TASK BRIEF - Continue the blog post on paintings chosen for paperback book covers, picking up after its final sentence.

----- TEXT EXTRACT -----

Tuesday 14 February 2012

The Art on the Book

Once the covers of paperbacks moved beyond the typographic excellence of the early Penguins, freedom was given to designers to dig deep into the catalogues of even the most obscure artists to find the image that just suited that particular book. So it is that it is not difficult to create a veritable art gallery from nothing more than the covers of the books on your own shelves.

Most, helpfully, provide the title of the work and its artist with grateful thanks to the Bridgeman Art Library (as appropriate) thus establishing the artistic credentials of the front cover - a far cry indeed from the lurid covers of the earlier pulps with their attractively dishevelled heroines.

It is gratifying to see the happy conjunction of artist with author in so many modern paperbacks.



For example, James Hogg could well have used Henry Fuseli's haunting image as the model for his justified sinner, this detail being from the latter's 'The Ezzelin Bracciafero and the dead Meduna'.



An alleged work by Peter Breugel is central to the plot of Michael Frayn's 'Headlong', and Breugel's 'The Fall of Icarus' provides one of the more instantly recognisable book covers of recent years.



Richard Hamilton is well known for his images from Joyce and Oxford World's Classics used a detail from Hamilton's 'Transmogrification of Bloom' (from the Circe episode) for the cover of their 2008 re-issue of 'Ulysses'.



Goya was a prolific artist of the fantastic and hence his 'The Dream of Reason Produces Monsters' is an ideal advertisement for the Polish writer Jan Potocki's 'Saragossa Manuscript', with its tales of gothic horror and the supernatural.



Another happy pairing is Picasso's 'The Appointment' on the cover of the Penguin edition of Zola's 'The Beast Within', a dark tale of jealousy and murder. The cover forms a good introduction to the sordid world described by the author.



Yevgeny Zemyatin's futuristic novel 'We', set in a dystopian 26th century and first published in 1924, was the inspiration for Orwell's '1984' and Anton Brzezinski's 'Painting of Futuristic Buildings and City' is a suitably sinister vision from the late 20th century artist.

Readers of this blog will be aware of my penchant for ghost stories and if there is one artist whose work cries out to be used as the cover for such works it is surely the Leeds artist John Atkinson Grimshaw (1836-1893).



Grimshaw was the master of the dismal deserted byways of northern towns and villages.



A good example of the kind ('Moonlight Walk') is found, appropriately enough on the cover of the 'Collected Ghost Stories' of M R James (Wordsworth Editions). I, for one, would not want to catch up with that solitary figure, nor, indeed would I want it to catch up with me.



From the same publisher we have Atkinson Grimshaw again, this time in haunted house mode ('Autumn Glory, the Old Mill'), on the cover of Mrs Everett's ghost stories.

When he was rich and famous, Grimshaw took a fine castellated house on the north cliff in Scarborough, far enough away from the city grime.



Another of his works, 'Dulce Domum', on the cover of Le Fanu's 'In a Glass Darkly' is perhaps showing us a vision of his ideal home life in his later period.

----- INFORMATION PROVIDED -----

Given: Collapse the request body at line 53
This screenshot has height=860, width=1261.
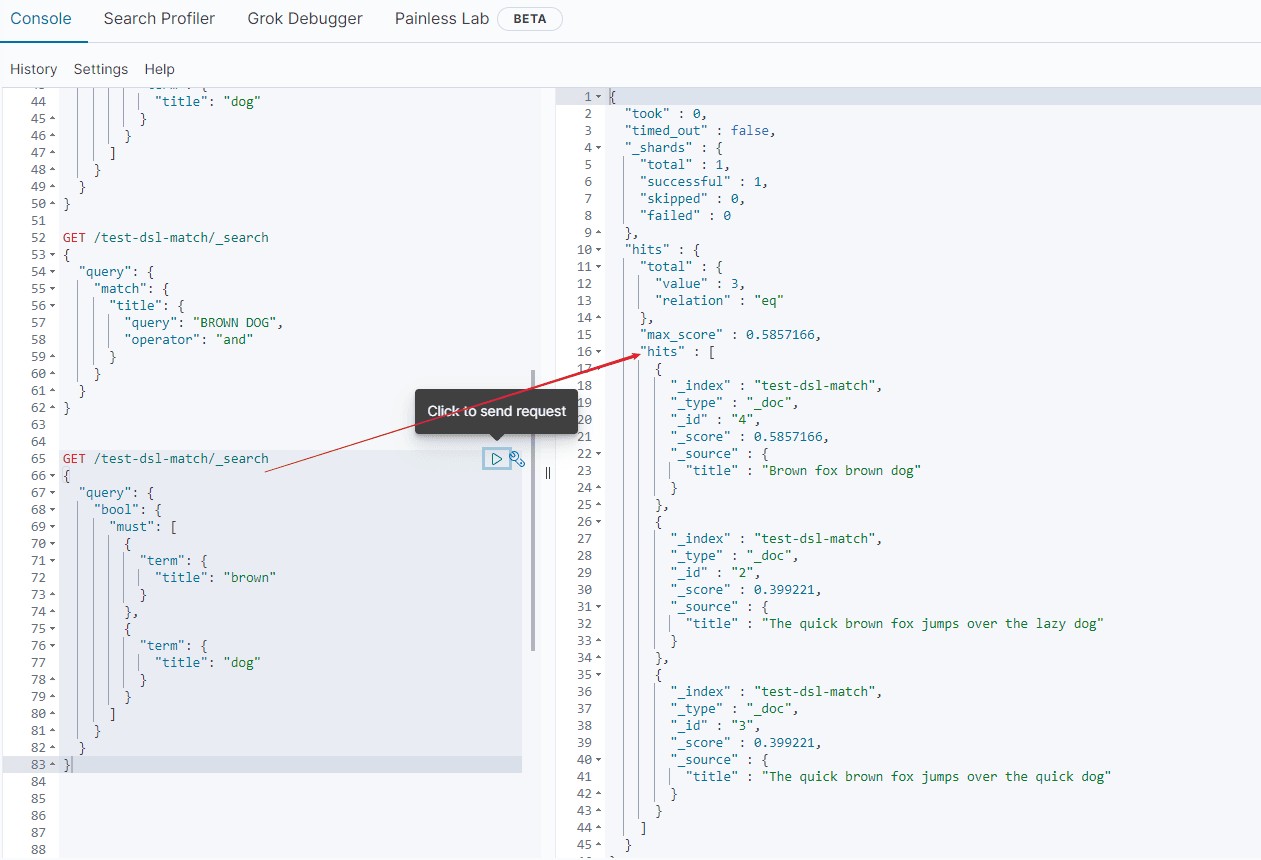Looking at the screenshot, I should point(52,255).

-----

REPLY TO THE EXERCISE -
Another Victorian artist, John Martin, is justly famous for his visions of sublime and terrifying scenes, so is well represented on the covers of books of gothic horror.



Thus we have Mrs Radcliffe's 'Castles of Athlin and Dunblayne' adorned with Martin's portrayal of 'The Bard', based on Thomas Gray's poem. It would be churlish to note that the setting of the poem is Wales and the castle Martin depicts is derived from Harlech. Gothic sublimity knows no boundaries.



We find Martin again on the cover of Lovecraft's 'Call of Cthulhu and Other Weird Stories'. This time it is Sardak in search of the Waters of Oblivion, which mythical hero could well be one of Lovecraft's seekers after strange Gods in forbidden regions.



Back to Mrs Radcliffe and we find a typically Radcliffian heroine in Joseph Wright of Derby's 'Grotto in the Gulf of Salernum'.

We are indebted to the publishing house of Alan Sutton, not only for their publication of some of the more obscure Victorian novels but also for the singular appropriateness of the art chosen for their covers. Two examples:



Charlotte Bronte's 'Unfinished Novels' with an engaging picture by the early 19th century artist C R Leslie ('Dressed to Kill'). The model could well be one of Charlotte's romantic heroines from the Angrian sagas, such as Lady Zenobia Ellrington or Caroline Vernon.



The later 19th century artist Sir Frank Dicksee's 'Harmony' on the cover of Sheridan Le Fanu's 'The Wyvern Mystery', though Le Fanu's heroine Alice Maybell has anything but a harmonious time at Carwell Grange as the mystery unravels.



William Hope Hodgson's epic saga 'The Night Land' is peopled with strange creatures and so covers after Hieronymus Bosch on the two volumes of the Pan/Ballantine edition are certainly apposite.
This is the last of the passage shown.